Extracted information
──────

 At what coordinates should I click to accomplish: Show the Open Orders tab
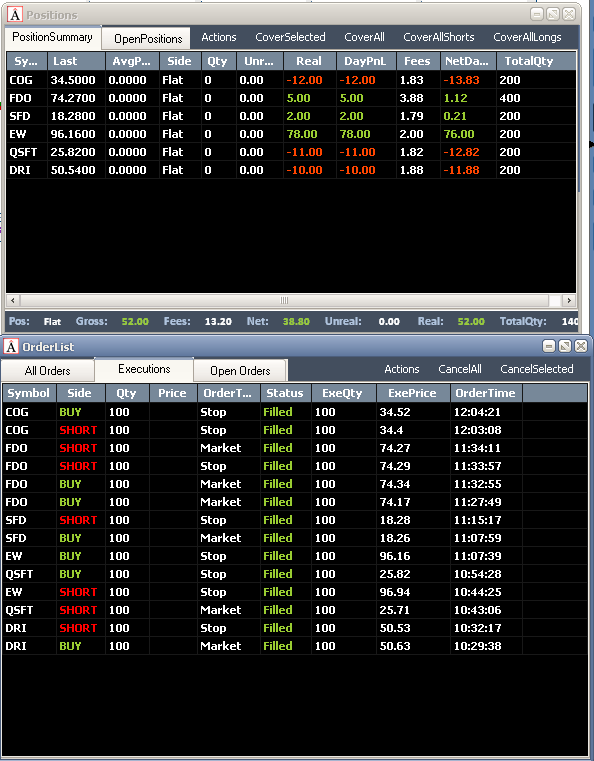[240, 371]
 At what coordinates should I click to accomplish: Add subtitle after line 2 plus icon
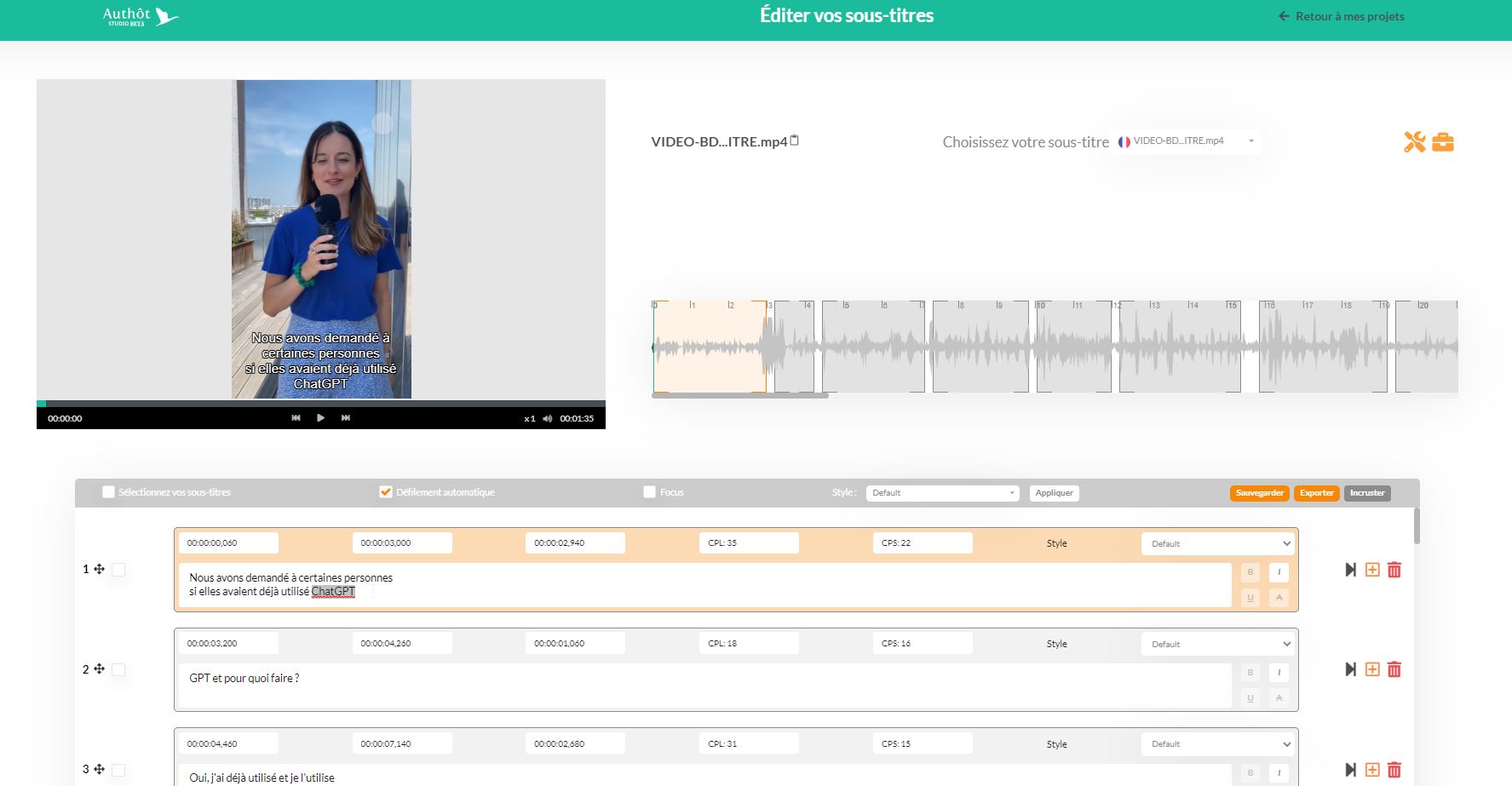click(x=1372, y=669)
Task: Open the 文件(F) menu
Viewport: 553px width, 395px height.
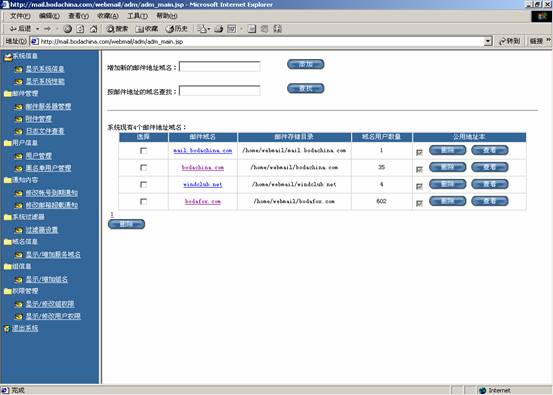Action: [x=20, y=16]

──────

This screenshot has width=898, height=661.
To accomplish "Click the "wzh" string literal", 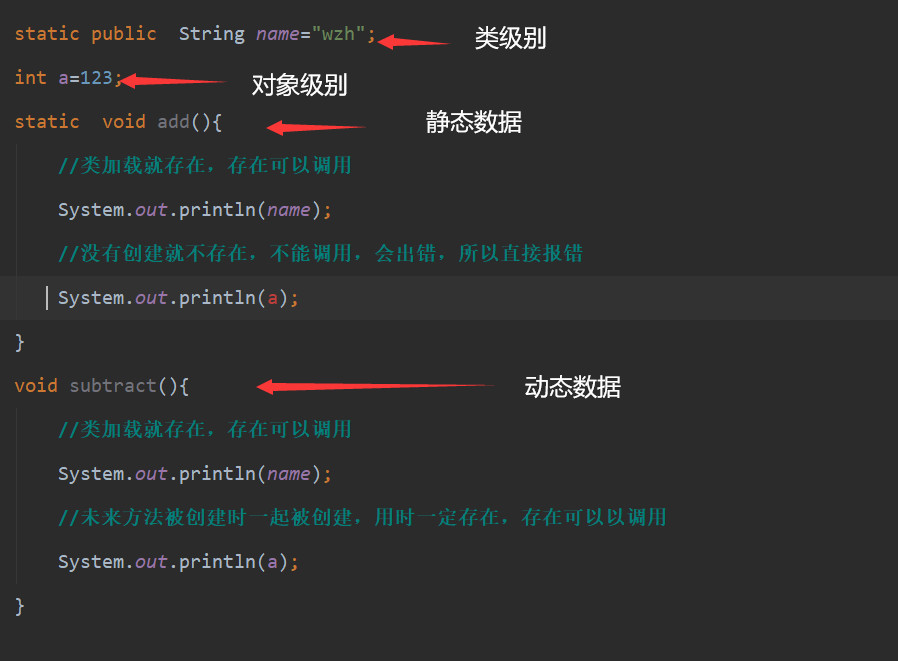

──────

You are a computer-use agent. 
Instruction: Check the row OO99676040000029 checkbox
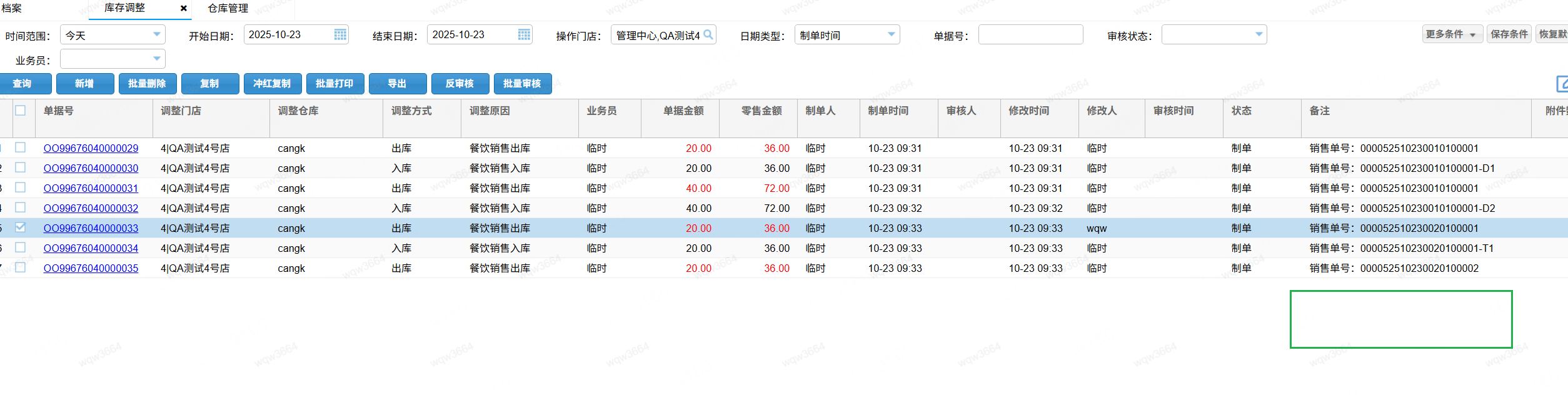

──────

Exercise requirements
Copy word for word the stretch of entries above from the line that has "You are a computer-use agent." through the line that has "Instruction: Check the", both ends included, and nothing outside it.

Response area
You are a computer-use agent. 
Instruction: Check the row OO99676040000029 checkbox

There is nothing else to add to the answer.